Oleh : Habib Jansen Boediantono, Ketua Umum ICEMI (Ikatan Cendekiawan Musiman Indonesia)

Pancasila menempatkan manusia sebagai qua talis, lepas dari keadaan tertentu pada situasi konkret.

Mukadimah di atas hendak mengingatkan, manusia hadir di dunia dalam ruang tak kosong tapi bersama – sama orang lain dalam hubungan Liebendes Mit-sein, relasi ” Aku – Engkau ” yang bersifat dialogis dan saling menghormati. Untuk itu manusia harus mengakui keberadaan orang lain sebagai engkau, sebagai bentuk penghormatan pada subjektivitas sesama. Inilah relasi antar manusia sebagai langkah awal peradaban yang akan dibangun pancasila melalui hak suara (hak berpikir).

Konsepsi dasar peradaban tersebut pun luluh lantak akibat demokrasi. Hak suara difaitaccompli oleh komunikasi monolog menjadi hak pilih. Relasi “Aku – Engkau“ mengalami penciutan signifikansi, terjatuh menjadi relasi (meminjam istilah Martin Burber) “Aku Itu“. Manusia dalam demokrasi akan cenderung memperlakukan orang lain sebagai objek yang bisa dimanipulasi dan dijadikan alat

Dan kini kita menyaksikan demokrasi membuat orientasi nilai – nilai kehidupan pragmatis, materialiatis, dengan tolak ukur serba kuantitatif, secara telanjang bulat telah menjajah cara berpikir anak – anak bangsa. Situasi seperti ini sangat membahayakan karena akan melahirkan sikap hidup yang kerdil, tertutup dan relasi antar manusia menjadi sangat manipulatif

Inilah bahaya latent demokrasi. Atas nama demokrasi, tibalah bangsa Indonesia pada sebuah peradaban di mana manusia tergerus proses dehumanisasi yang begitu rapih dan sempurna sehingga tak pernah menyadarinya.

Untuk mengatasi bahaya latent demokrasi kembali kepada jatidiri bangsa menjadi sebuah keniscayaan.

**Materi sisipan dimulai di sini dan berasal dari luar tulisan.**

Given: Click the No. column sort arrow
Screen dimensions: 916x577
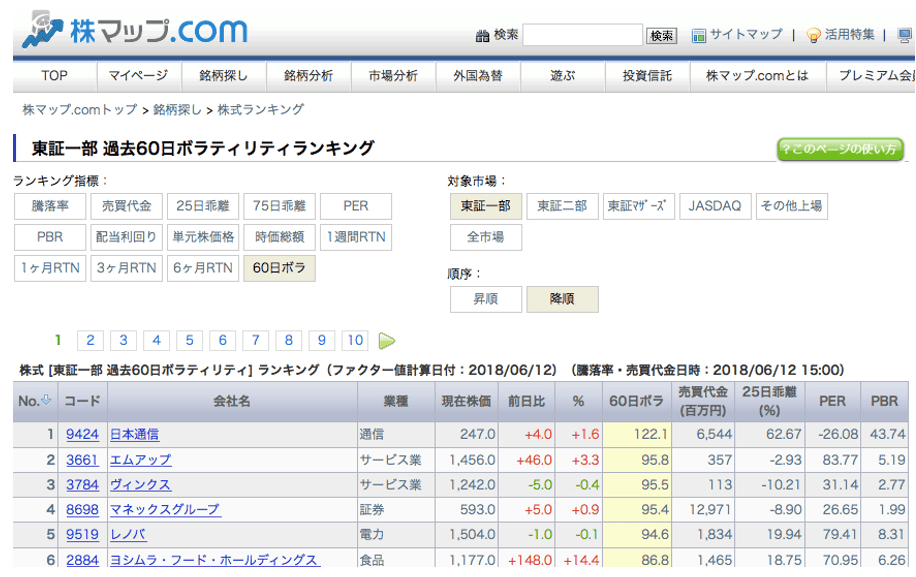Looking at the screenshot, I should pyautogui.click(x=46, y=401).
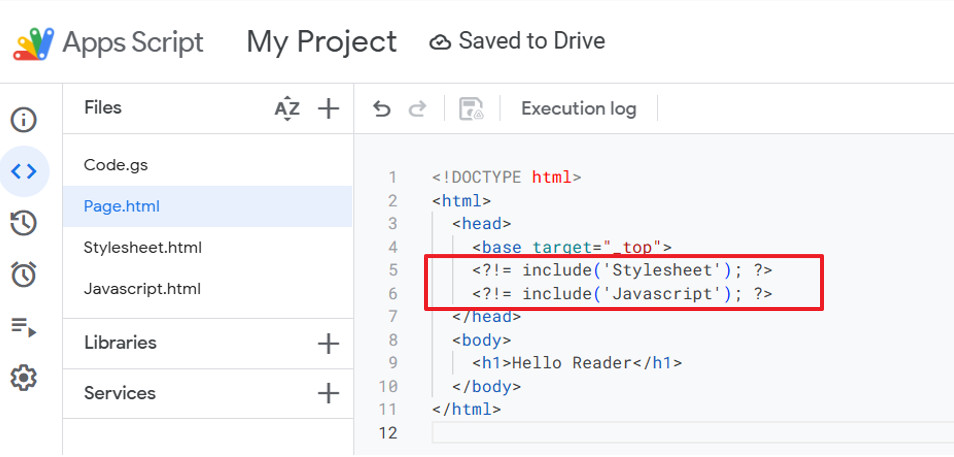This screenshot has height=457, width=954.
Task: Add a new file with plus icon
Action: pyautogui.click(x=328, y=109)
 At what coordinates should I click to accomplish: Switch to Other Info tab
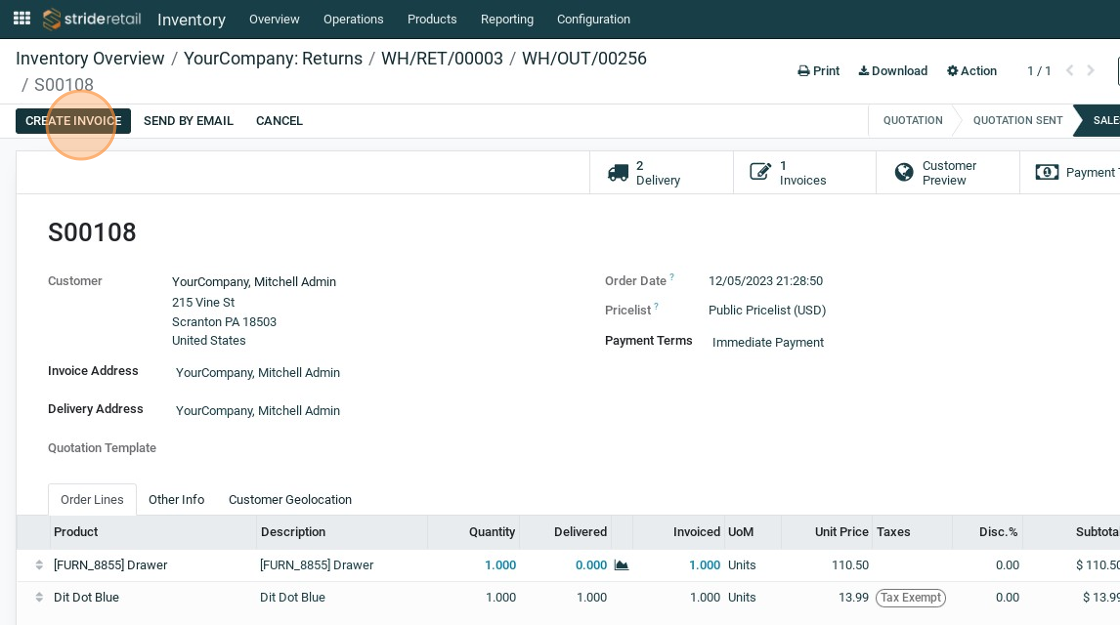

Bangsa ini harus kembali pada dialog mencari jawab atas persoalan – persoalan yang dihadapi. Dialog bersifat terbuka dan terus berkembang, sampai menemukan hikmah (ilmu) kebijaksanaan yang kalis terhadap keragu – raguan. Oleh karena itu dialog memerlukan sikap bersahabat, tidak apriori dan dogmatis. Dalam dialog setiap pihak tidak boleh memanipulasi pihak lain, yang berarti pula pengakuan pada subjektivitas “engkau”. Dialog menuntut penghormatan pada hak suara orang lain.

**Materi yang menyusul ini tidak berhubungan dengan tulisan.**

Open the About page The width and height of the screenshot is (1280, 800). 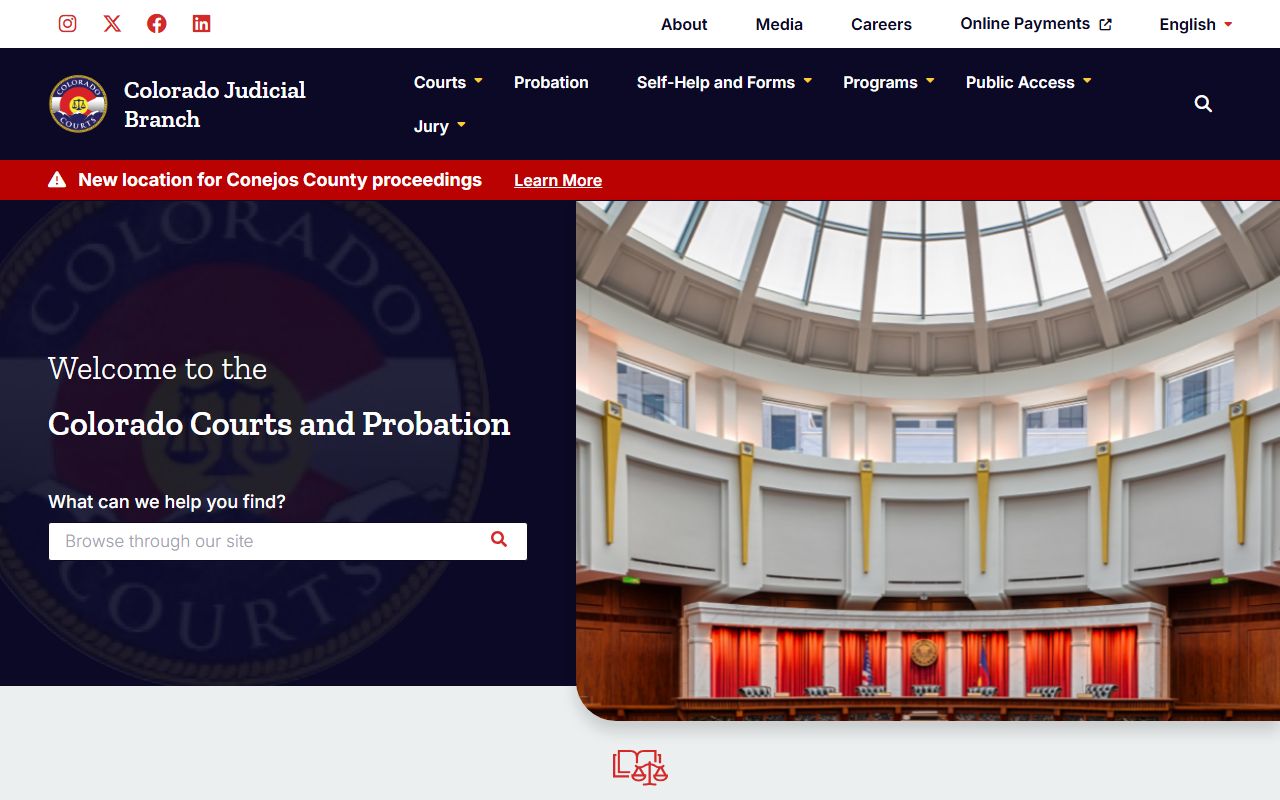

Dialog mengandalkan komunikasi agar tidak terjadi manipulasi. Pihak – pihak yang terlibat haruslah mengakrabkan diri untuk bisa melihat kelemahan dan kekuatan setiap pendapat. Dengan pengakraban ini tidak berarti pihak – pihak yang terlibat itu lebur identitasnya. Sebagai subjek yang terlibat komunikasi setiap pihak bertahan pada identitasnya masing – masing. Komunikasi dalam dialog merupakan proses saling hubungan yang dikukuhkan oleh ciri – ciri intersubjektif agar terhindar dari manipulasi antara pihak – pihak yang terlibat. Dialog dan komunikasi seperti ini sejatinya merupakan ciri khas kita sebagai sebuah bangsa. Kita sering menyebutnya dengan istilah musyawarah.

Sebagai bentuk penghormatan pada subjektifitas manusia berikut identitasnya dalam musyawarah bisa saja menghasilkan sebuah perbedaan. Tujuan musyawarah bukanlah menghasilkan kata setuju atau tidak setuju melainkan kemufakatan. Kemufakatan merupakan panggilan sosial untuk melakukan kebaktian bersama atau gotongroyong.

Musyawarah menghendaki suara terbanyak dalam menjembatani perbedaan. Suara terbanyak bukanlah pilihan terbanyak, tetapi pikiran – pikiran yang dianggap mampu mendatangkan kemashlahatan dan dapat diterima orang banyak. Suara terbanyak inilah yang menjadi dasar untuk bergotongroyong

Dengan demikian jelaslah sudah yang membedakan musyawarah dengan demokrasi : dalam musyawarah manusia mengadu ide dan gagasan yang hasilnya dikerjakan secara gotong royong, sedang dalam demokrasi adu massa menjadi faktor penentu siapa yang berkuasa dan siapa yang harus menelan kekalahan.